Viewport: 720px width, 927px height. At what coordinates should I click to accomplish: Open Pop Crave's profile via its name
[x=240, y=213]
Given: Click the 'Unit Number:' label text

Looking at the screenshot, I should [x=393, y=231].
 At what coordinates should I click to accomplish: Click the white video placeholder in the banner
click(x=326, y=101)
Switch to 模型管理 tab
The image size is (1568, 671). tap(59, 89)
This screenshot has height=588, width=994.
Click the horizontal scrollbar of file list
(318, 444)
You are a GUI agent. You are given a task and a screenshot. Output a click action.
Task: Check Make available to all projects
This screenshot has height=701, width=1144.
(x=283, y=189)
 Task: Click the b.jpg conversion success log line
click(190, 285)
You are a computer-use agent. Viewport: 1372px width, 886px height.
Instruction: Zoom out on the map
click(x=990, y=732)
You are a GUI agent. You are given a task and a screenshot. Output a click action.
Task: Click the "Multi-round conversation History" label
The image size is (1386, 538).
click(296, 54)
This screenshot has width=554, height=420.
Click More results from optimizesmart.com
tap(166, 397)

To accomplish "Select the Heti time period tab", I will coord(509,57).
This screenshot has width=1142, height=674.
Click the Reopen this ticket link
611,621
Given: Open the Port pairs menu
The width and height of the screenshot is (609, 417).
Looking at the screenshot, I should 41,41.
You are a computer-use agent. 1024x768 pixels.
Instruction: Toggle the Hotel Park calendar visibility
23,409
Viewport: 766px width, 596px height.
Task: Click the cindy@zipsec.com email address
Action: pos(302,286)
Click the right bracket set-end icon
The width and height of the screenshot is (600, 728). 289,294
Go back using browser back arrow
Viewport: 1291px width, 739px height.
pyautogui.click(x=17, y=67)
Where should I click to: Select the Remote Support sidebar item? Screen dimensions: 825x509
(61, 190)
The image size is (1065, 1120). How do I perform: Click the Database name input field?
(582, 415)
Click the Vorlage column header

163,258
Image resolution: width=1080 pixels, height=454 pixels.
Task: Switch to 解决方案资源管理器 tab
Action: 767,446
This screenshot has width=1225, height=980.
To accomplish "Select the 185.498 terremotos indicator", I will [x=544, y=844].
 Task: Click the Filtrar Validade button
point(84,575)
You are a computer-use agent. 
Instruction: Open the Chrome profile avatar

=======

**Problem to work on:**
Transcribe exactly, and only, the lines from the one holding "Click the right bracket set-end icon" through the final line of the listing.

**Answer to the problem:**
Click the right bracket set-end icon
The width and height of the screenshot is (600, 728). 289,294
Go back using browser back arrow
Viewport: 1291px width, 739px height.
pyautogui.click(x=17, y=67)
Where should I click to: Select the Remote Support sidebar item? Screen dimensions: 825x509
(61, 190)
The image size is (1065, 1120). How do I perform: Click the Database name input field?
(582, 415)
Click the Vorlage column header

163,258
Image resolution: width=1080 pixels, height=454 pixels.
Task: Switch to 解决方案资源管理器 tab
Action: 767,446
This screenshot has width=1225, height=980.
To accomplish "Select the 185.498 terremotos indicator", I will [x=544, y=844].
 Task: Click the Filtrar Validade button
point(84,575)
You are a computer-use agent. 
Instruction: Open the Chrome profile avatar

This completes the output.